Fairly clearly, this was not a wall constructed by equals. It was a one-sided declaration to an enemy: Keep out. America, the great guys, informed the Soviets with ethical certainty: Tear down that wall. This places the current second, and the obsession of sure highly effective People with “border safety” (and, for God’s sake, razor wire), in an fascinating context.
Think about these phrases of Martin Luther King, when he visited Berlin in 1964:
“It’s certainly an honor to be on this metropolis, which stands as a logo of the divisions of males on the face of the earth. For right here on both facet of the wall are God’s youngsters and no artifical barrier can obliterate that truth. Whether or not or not it’s East or West, women and men seek for which means, hope for success, yearn for religion in one thing past themselves, and cry desperately for love and group to help them on this pilgrim journey.”
I suppose these are simple phrases to embrace after they’re directed at a declared enemy. However King’s context was a little bit bigger than that. He informed his viewers of Berliners that, whereas he was hardly an skilled in German politics, he knew about partitions. I feel he may very properly have stated the identical phrases in El Paso or Laredo or Eagle Move — any Texas border metropolis.
“For right here on both facet of the wall are God’s youngsters and no artifical barrier can obliterate that truth.”
Are you conscious of that, Gov. Abbott?
Easy-minded and merciless governmental insurance policies — insurance policies wrapped in razor wire — maintain nobody secure.
So am I saying that border safety is a hundred percent flawed and our borders ought to be broad open?
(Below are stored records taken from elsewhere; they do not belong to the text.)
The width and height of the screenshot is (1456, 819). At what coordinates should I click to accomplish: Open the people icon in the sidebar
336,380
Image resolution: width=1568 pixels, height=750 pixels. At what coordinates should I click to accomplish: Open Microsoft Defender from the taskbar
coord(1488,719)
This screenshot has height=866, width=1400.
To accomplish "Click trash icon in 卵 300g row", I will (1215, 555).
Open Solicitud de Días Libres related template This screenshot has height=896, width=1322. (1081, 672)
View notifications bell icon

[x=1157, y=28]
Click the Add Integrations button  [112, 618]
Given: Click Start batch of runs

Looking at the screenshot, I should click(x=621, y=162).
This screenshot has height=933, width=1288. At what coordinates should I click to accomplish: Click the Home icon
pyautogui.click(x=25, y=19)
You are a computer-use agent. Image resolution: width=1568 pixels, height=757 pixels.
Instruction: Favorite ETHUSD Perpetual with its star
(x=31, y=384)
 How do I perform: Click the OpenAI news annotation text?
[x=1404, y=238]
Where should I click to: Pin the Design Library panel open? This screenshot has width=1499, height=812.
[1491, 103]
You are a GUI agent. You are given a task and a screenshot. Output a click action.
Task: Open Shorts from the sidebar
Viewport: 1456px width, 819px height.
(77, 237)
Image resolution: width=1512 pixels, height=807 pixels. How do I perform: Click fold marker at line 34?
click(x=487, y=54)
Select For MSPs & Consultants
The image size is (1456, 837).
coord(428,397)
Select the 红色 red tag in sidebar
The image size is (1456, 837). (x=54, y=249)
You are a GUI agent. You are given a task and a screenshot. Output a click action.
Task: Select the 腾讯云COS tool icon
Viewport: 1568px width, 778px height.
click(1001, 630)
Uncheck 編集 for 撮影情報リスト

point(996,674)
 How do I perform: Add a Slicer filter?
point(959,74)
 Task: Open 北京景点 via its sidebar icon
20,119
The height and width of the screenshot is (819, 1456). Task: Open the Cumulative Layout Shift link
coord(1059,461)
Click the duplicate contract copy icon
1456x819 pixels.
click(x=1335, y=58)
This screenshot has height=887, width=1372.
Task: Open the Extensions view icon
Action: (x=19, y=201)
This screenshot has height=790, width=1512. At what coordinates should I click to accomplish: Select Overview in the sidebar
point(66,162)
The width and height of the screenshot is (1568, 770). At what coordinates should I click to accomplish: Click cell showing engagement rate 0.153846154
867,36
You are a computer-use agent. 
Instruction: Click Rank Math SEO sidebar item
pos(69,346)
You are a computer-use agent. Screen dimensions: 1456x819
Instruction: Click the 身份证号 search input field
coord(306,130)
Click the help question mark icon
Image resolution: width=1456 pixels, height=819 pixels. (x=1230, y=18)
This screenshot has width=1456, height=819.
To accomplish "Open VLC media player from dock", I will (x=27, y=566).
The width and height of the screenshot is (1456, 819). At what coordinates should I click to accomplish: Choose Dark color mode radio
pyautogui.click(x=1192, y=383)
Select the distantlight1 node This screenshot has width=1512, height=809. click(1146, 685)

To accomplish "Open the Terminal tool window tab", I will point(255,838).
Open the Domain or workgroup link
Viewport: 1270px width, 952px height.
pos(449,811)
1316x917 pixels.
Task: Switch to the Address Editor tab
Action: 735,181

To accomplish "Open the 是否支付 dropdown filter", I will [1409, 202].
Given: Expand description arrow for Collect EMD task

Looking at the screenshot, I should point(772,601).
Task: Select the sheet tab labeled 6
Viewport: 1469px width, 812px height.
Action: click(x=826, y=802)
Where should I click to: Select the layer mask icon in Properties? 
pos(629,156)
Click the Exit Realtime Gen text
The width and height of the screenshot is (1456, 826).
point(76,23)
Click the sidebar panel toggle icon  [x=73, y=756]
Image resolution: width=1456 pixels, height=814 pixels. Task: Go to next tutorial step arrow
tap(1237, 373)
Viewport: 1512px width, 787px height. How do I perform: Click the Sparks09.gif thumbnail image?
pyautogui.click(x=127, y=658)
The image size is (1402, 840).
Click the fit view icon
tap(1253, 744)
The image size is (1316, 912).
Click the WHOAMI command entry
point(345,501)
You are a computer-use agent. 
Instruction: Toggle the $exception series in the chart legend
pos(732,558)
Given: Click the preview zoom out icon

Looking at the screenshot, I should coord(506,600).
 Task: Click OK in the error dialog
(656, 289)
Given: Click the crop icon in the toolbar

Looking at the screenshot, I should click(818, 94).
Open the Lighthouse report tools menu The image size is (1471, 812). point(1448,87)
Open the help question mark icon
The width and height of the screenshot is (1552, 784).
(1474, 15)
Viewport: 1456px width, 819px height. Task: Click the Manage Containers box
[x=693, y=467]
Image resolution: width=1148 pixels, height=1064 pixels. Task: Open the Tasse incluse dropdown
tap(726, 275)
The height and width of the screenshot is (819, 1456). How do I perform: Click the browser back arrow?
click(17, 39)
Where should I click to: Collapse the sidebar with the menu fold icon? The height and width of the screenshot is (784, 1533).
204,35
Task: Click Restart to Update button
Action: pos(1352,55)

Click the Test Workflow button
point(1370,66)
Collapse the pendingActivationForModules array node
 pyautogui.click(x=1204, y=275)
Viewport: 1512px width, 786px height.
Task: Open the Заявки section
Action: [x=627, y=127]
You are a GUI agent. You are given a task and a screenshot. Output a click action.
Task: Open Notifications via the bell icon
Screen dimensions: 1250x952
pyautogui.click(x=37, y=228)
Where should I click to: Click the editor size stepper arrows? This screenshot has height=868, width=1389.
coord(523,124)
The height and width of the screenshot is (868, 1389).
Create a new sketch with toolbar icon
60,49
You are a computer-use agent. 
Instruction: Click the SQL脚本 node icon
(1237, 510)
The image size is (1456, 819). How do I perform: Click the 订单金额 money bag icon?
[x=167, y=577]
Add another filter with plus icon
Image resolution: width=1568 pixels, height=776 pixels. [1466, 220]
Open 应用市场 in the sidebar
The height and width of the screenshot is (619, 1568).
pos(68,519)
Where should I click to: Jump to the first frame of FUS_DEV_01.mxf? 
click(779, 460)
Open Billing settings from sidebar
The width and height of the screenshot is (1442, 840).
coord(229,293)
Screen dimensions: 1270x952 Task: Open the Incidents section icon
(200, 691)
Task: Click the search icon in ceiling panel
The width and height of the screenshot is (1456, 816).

In my coronary heart, sure, however I’m additionally conscious that the matter is far more difficult than that, and the circulation of refugees into a rustic can create advanced difficulties for the present social construction, monetary and in any other case. What I am saying is that the circulation of refugees is a world matter — type of on the order of local weather change, to not point out conflict — and we … all of us … should dedicate way more power and consciousness to addressing it than we’ve to this point. Dehumanizing the refugees, then merely specializing in protecting them out, as if they had been vermin, betrays an excruciating lack of ethical intelligence.
And the injury is widespread, cultural and environmental. Because the Heart for Organic Range factors out:
“Border partitions constructed over the previous a number of many years alongside the U.S.-Mexico border are a darkish stain on American historical past. A whole bunch of miles of wall have been constructed by means of protected public lands, communities and sovereign tribal nations. These boundaries minimize by means of delicate ecosystems, disrupt animal migration patterns, trigger catastrophic flooding and separate households.”
And a various array of endangered and uncommon species is threatened by our militarized safety of an imaginary line, together with, as the middle notes: “Sonoran pronghorns, lesser long-nosed bats, Quino checkerspot butterflies, cactus ferruginous pygmy owls, and bigger predators like jaguars, Mexican grey wolves and ocelots …”
The “border downside” can’t be resolved by minimizing our connection to all of humanity and all the pure world. What we name authorities is our collective id. It’s extra than simply paperwork. It’s extra than simply guidelines and weapons and razor wire. And now could be the time for it to get up, however this may solely occur if we demand that it increase its consciousness … increase its sense of empathy. That is the one means it could actually “shield” us from our self-created issues.
Robert Koehler ([email protected]), syndicated by PeaceVoice, is a Chicago award-winning journalist and editor. He’s the creator of Braveness Grows Robust on the Wound.